Cell and Developmental Biology Seminar Series: Strategies to produce multi-transgenic pigs for xenotransplantation

Allotransplantation is the only effective therapy for end-stage human organ failure. However, many patients in need do not receive a suitable organ owing to the ever growing shortage of human organ donors. More than 60,000 registered patients are currently waiting for a lifesaving organ in the European Union (http://ec.europa.eu). It is estimated that 4,100 patients died while officially placed on these waiting lists in 2013 within the 28 member states of the European Union. Thus, functional porcine xenografts and cells to treat patients with terminal organ failure would be of tremendous value for human medicine. It has been shown that most of the problems inherent within xenotransplantation stem from the independent evolutionary adaptation of pigs and primates. These difficulties affect a number of crucial biological processes, specifically those involved in the regulation of important molecular cascades, such as coagulation and complement.
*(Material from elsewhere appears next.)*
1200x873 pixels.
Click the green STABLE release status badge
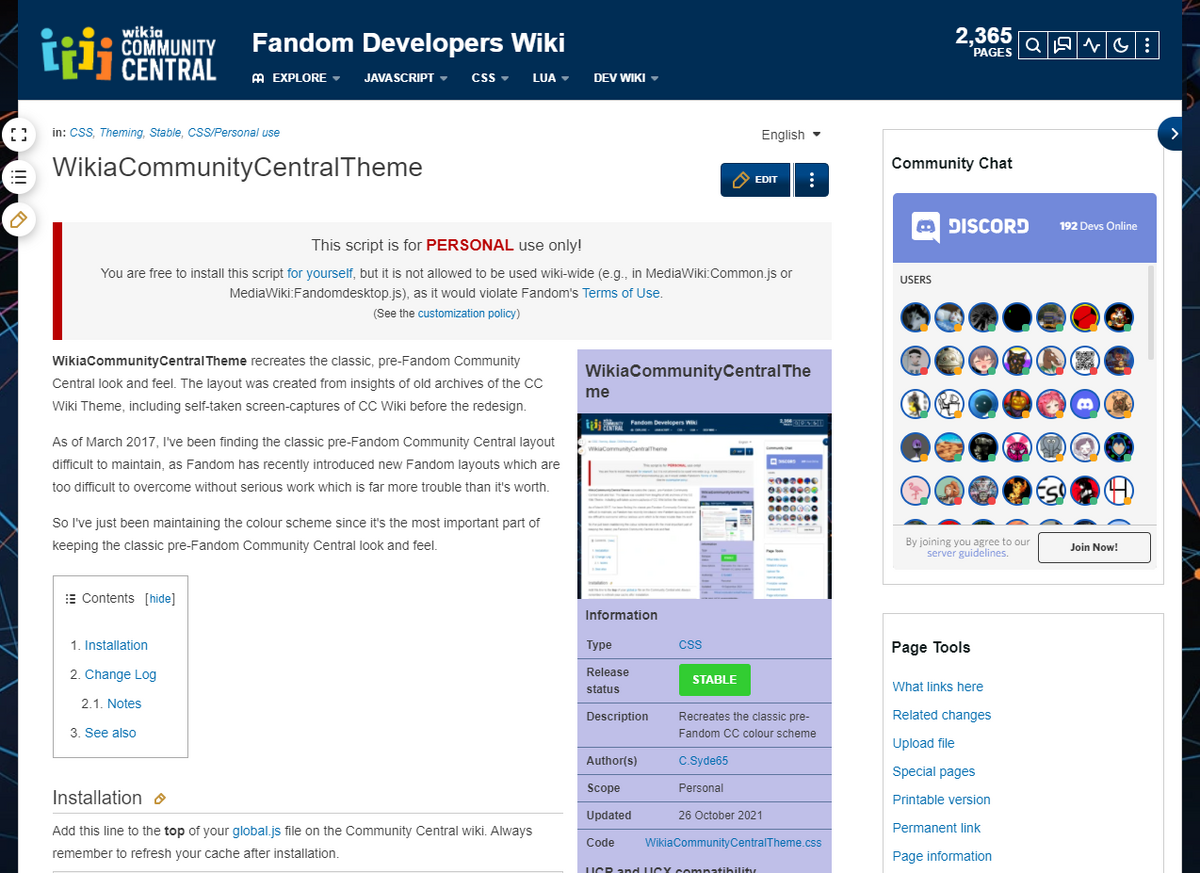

These issues need to be adequately addressed if long-term survival of pig organs transplanted into primates needs to be achieved.

The domestic pig shares many genetic, anatomical and physiological similarities to humans and the ability to genetically modify pigs significantly enhances their potential as organ donor. Moreover, the discovery of new molecular tools to modify complex mammalian genomes such as ZFNs, TALENs and CRISPR/Cas, and the improved genomic maps of human and pigs open new avenues towards efficient, precise and fast modification of the porcine genome. However, prior to clinical application of porcine xenografts, three major hurdles have to be overcome: (i) various immunological rejection responses, incl. HAR (hyperacute rejection response), AVR (acute vascular rejection), DXR (delayed cellular rejection), (ii) physiological incompatibilities between the porcine organ and the human recipient, incl. a severe dysfunction of the coagulation cascade, and (iii) the risk of transmitting zoonotic pathogens from pig to humans.
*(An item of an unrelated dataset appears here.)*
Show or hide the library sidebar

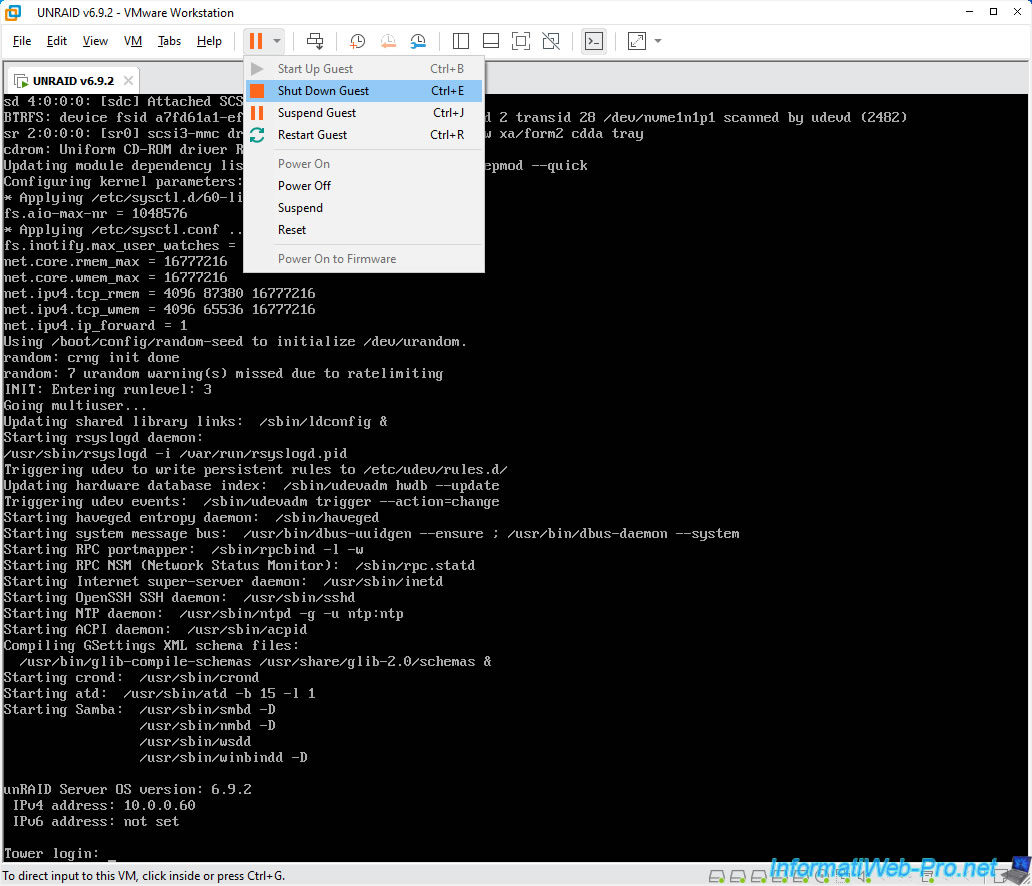(461, 41)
The generation of pigs with a genetic knockout of the a1.3-galactosyltransferase gene (GGTA1) was a milestone down the road towards clinical application of porcine xenografts. The HAR can now be reliably prevented and significantly extended survival times after pig-tobaboon xenotransplantation up to a maximum of 83 days for kidneys and more than two years for heterotopically transplanted hearts have been reported. After orthotopic (i.e. life supportive) heart transplants the average survival of the recipient is 30-50 days. Subsequently porcine xenografts are rejected due to inflammatory symptoms and severe perturbation of coagulation. Thus, the AVR remains the bottleneck to clinical xenotransplantation. Non-anti-Gal antibody binding activates the endothelium and results in cellular damage and thrombotic microangiopathy. The current view is that long-term survival of xenografts after transplantation into primates requires multiple modifications of the porcine genome and a specifically tailored immunosuppressive regimen compliant with current clinical standards. This requires the production and characterization of multi-transgenic pigs to control HAR, AVR and DXR. Several candidate genes, incl. hTM, hHO-1, hA20, CTLA4Ig,have been explored in their ability to improve long-term survival of porcine xenografts after transplantation into non-human primates. The presentation will provide an update on the current status in the production of multi-transgenic pigs for xenotransplantation, with emphasis on recent results from our laboratory, which could bring porcine xenografts closer to clinical application.